イギリスのEU離脱でロンドンの金融街シティの地盤沈下が懸念されている。大手金融機関のなかには、EU圏でのビジネスを優先しフランクフルトやパリに本社移転を検討するところもあるようだ。シティが金融機関が集まるたんなる一区画なら、もっと有利な場所に移るのはビジネストして当然だろう。だが、シティは「ふつう」ではない。
シティの正式名称は「シティ・オブ・ロンドン・コーポレーション」で、1000年前からつづく同業組合(ギルド)の共同体だ。この共同体はロンドン市の行政の一部であると同時に、中世からの長い歴史のなかで数々の特権を認められた“自治都市”でもある。
中世イギリスの都市は国王から下されるチャーター(許可状)によって設立されたが、シティにはこのチャーターが存在しない。これが、シティが国家(国王)と対等の政治的権利を有しているとされる根拠だ。
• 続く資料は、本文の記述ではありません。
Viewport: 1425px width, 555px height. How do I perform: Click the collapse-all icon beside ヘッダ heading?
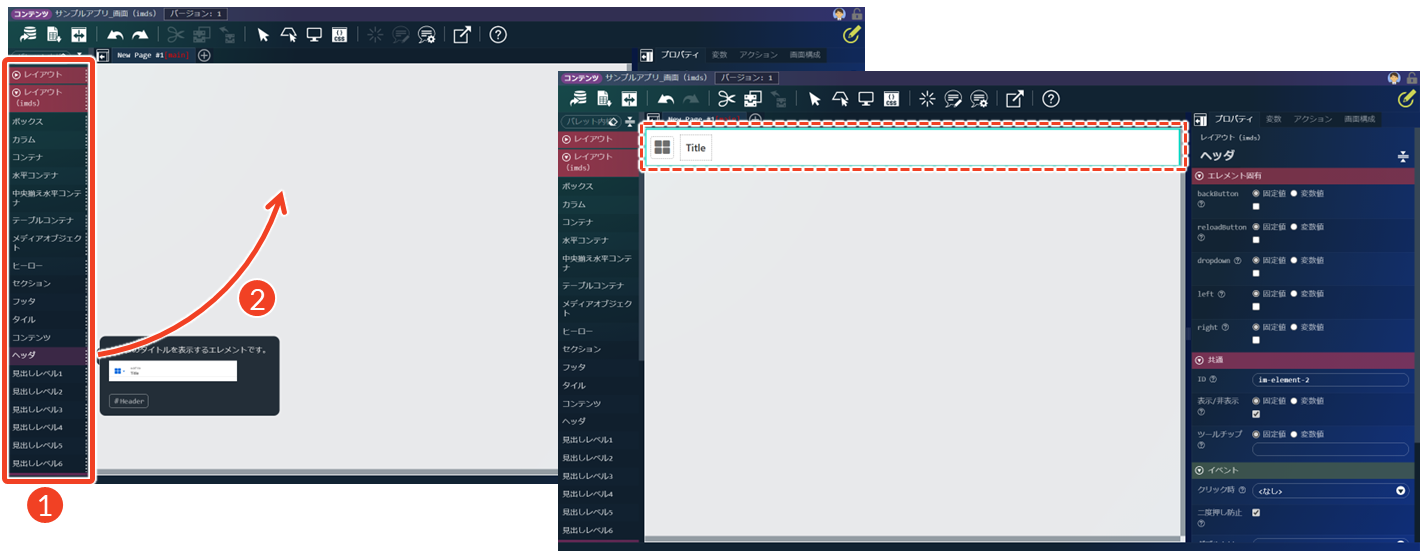point(1403,156)
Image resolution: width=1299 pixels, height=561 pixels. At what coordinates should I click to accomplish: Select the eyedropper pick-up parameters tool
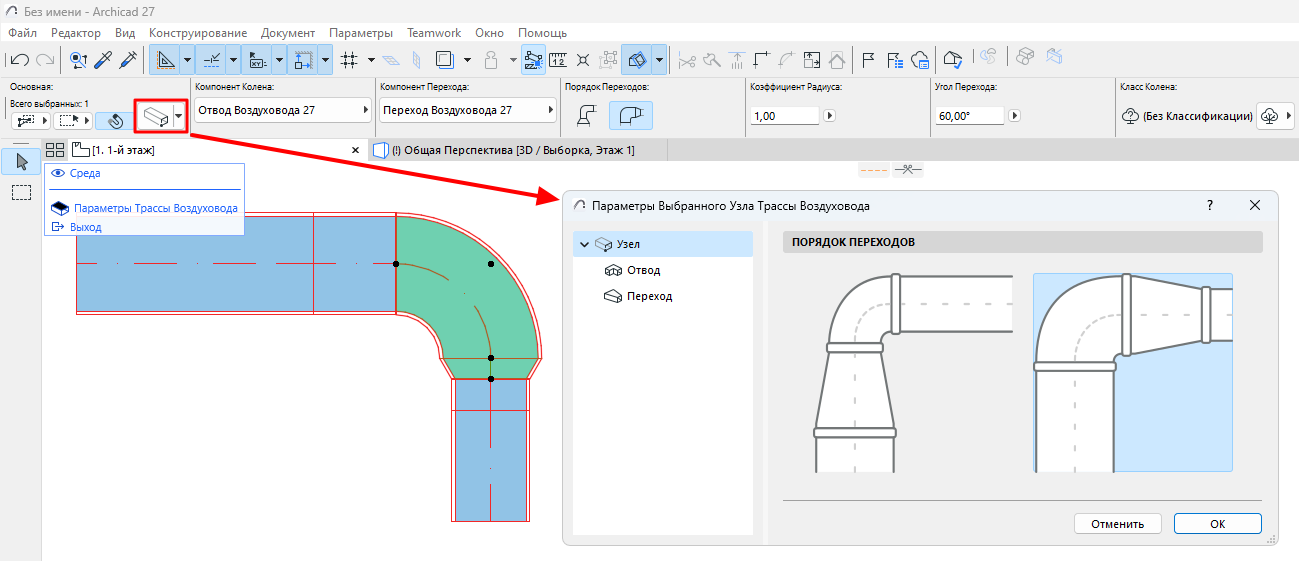pos(102,60)
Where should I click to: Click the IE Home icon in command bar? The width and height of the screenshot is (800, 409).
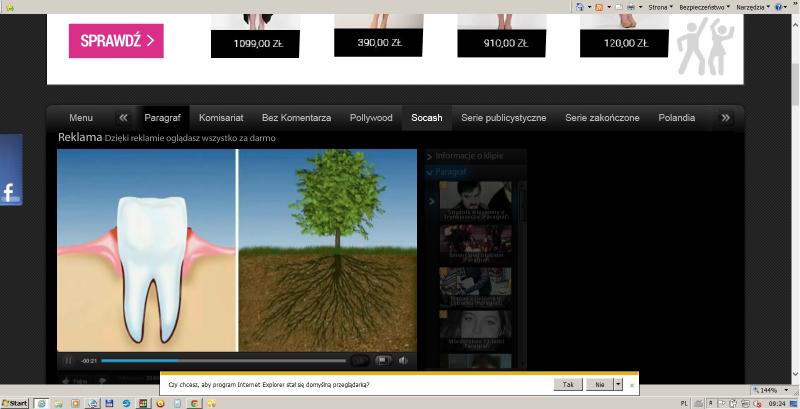click(x=581, y=6)
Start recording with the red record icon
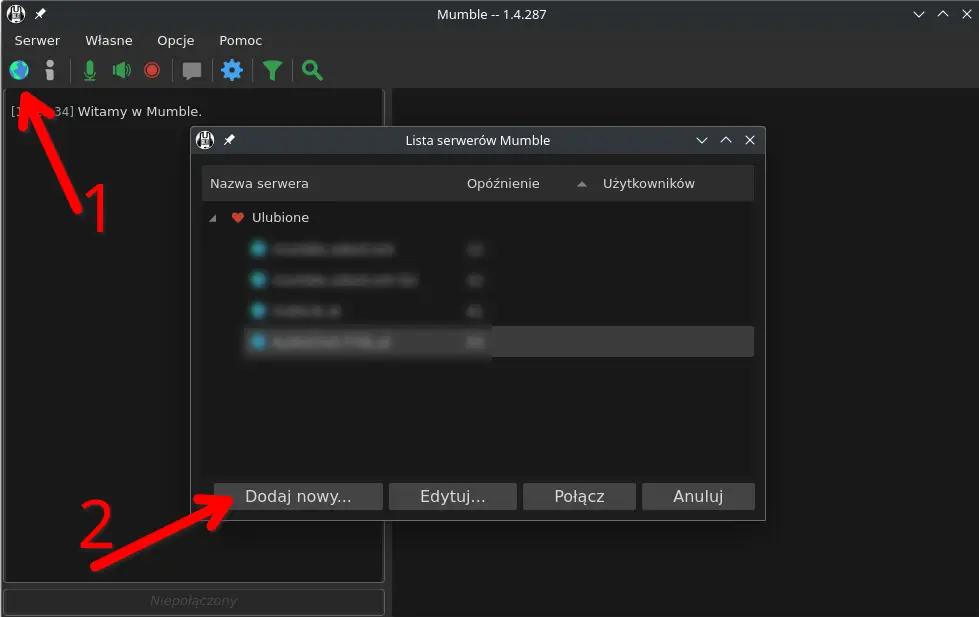The width and height of the screenshot is (979, 617). click(x=152, y=70)
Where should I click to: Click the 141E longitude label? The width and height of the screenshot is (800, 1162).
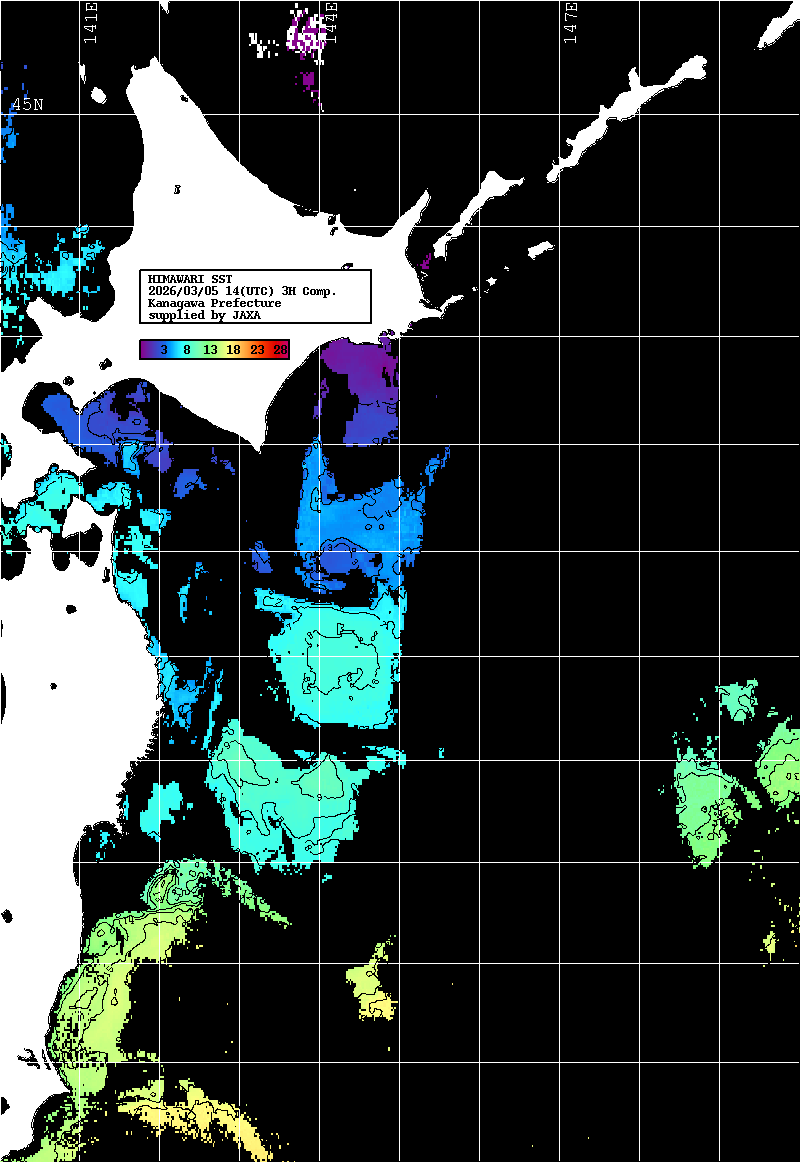click(90, 22)
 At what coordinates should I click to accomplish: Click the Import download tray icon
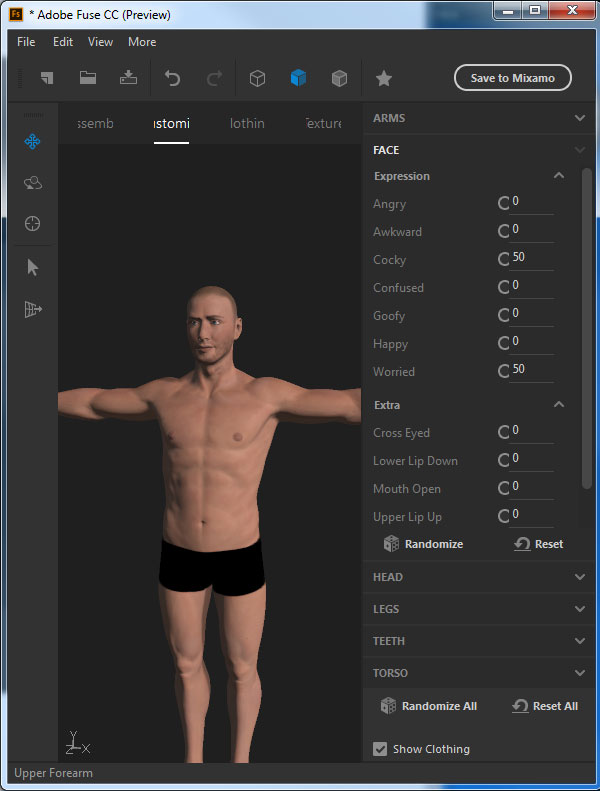tap(128, 78)
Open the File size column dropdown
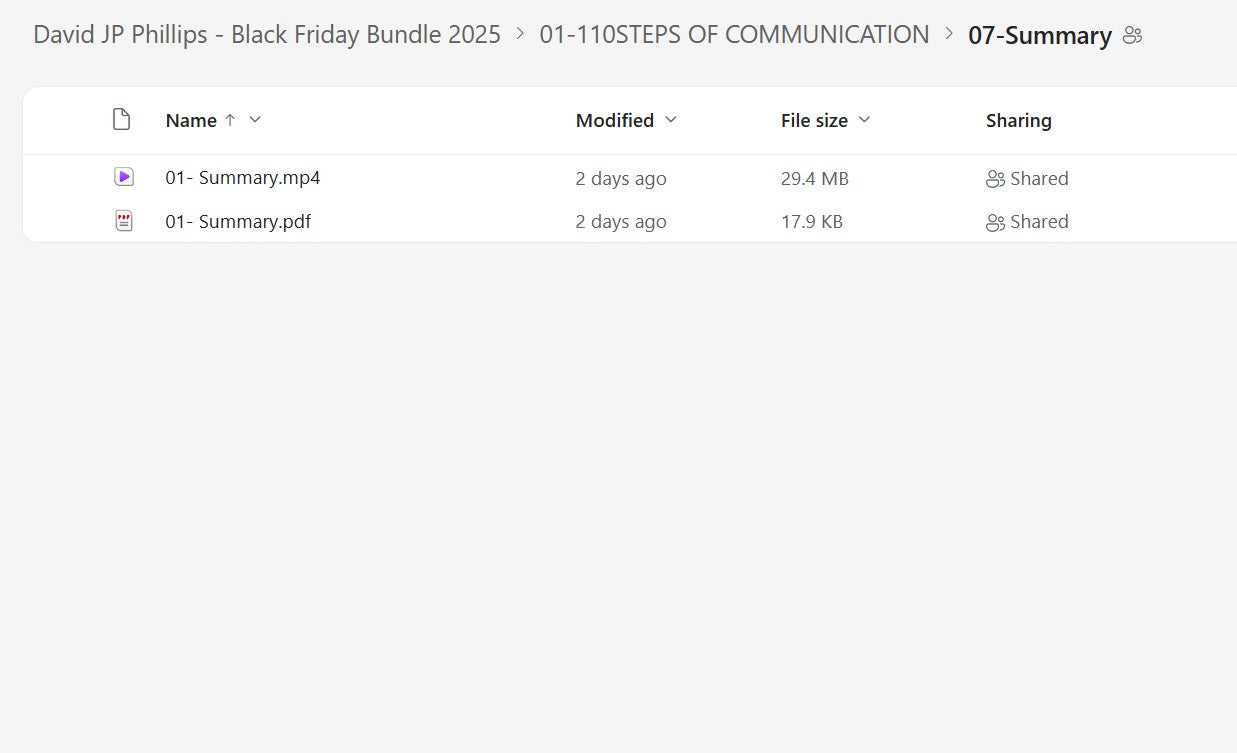Image resolution: width=1237 pixels, height=753 pixels. 865,120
古来、シティに入るには国王ですら武器を置かねばならなかった。エリザベス女王が在位50周年記念式典でシティを訪れたときは、町の境界でロード・メイヤー(シティの市長)が出迎えたが、これは国王との取り決めで許可なくシティに立ち入ることが許されていないからだ。
こうした数々の特権は、ロスチャイルド家やベアリング家などシティの豪商たちが王室の戦費調達などを支援した代償として手に入れ、コモンロー(慣習法)として認められてきた。たとえば王室債権徴収官はシティが英国王室に保有する債権の管理人で、現在でも議員以外でただ一人下院の議場に入ることができ、議長の後ろに座っている。その役割は「シティが享受している権利や特権を妨げるあらゆる法案に反対すること」だ。イギリスの中央銀行であるバンク・オブ・イングランドも、もとはシティの豪商たちが1694年に設立した民間銀行だった。
「国家のなかのもうひとつの国家」としてのシティは、共同体(コーポレーション)のメンバーである域内の金融機関にもっとも有利なルールを提供できる。さらにイギリスには、王室属領や海外領土、イギリス連邦の旧植民地など世界じゅうに広がる「帝国の遺産」がある。シティはこうしたタックスヘイヴンのハブ(中心)となることで、グローバルな金融ビジネスを支配してきた。アジアの金融センターである香港やシンガポールも、シティのグローバルネットワークの一部なのだ。
だがブリュセッルのEU官僚たちは、中世からの特権を手放さないこの奇妙な都市の存在を認めない。イギリスがEUにとどまるならば、シティは「ただの町」になっていく運命だった。だが今回の国民投票で、首尾よくEUのくびきから逃れることができたのだ。
シティがウォール街と互角にたたかえるのは、タックスヘイヴンのネットワークによって、グレイゾーンを含めた膨大な金融取引の需要にこたえることができるからだ。そう考えれば、シティが裏で離脱派を操っていたとしても、なんの不思議もないだろう。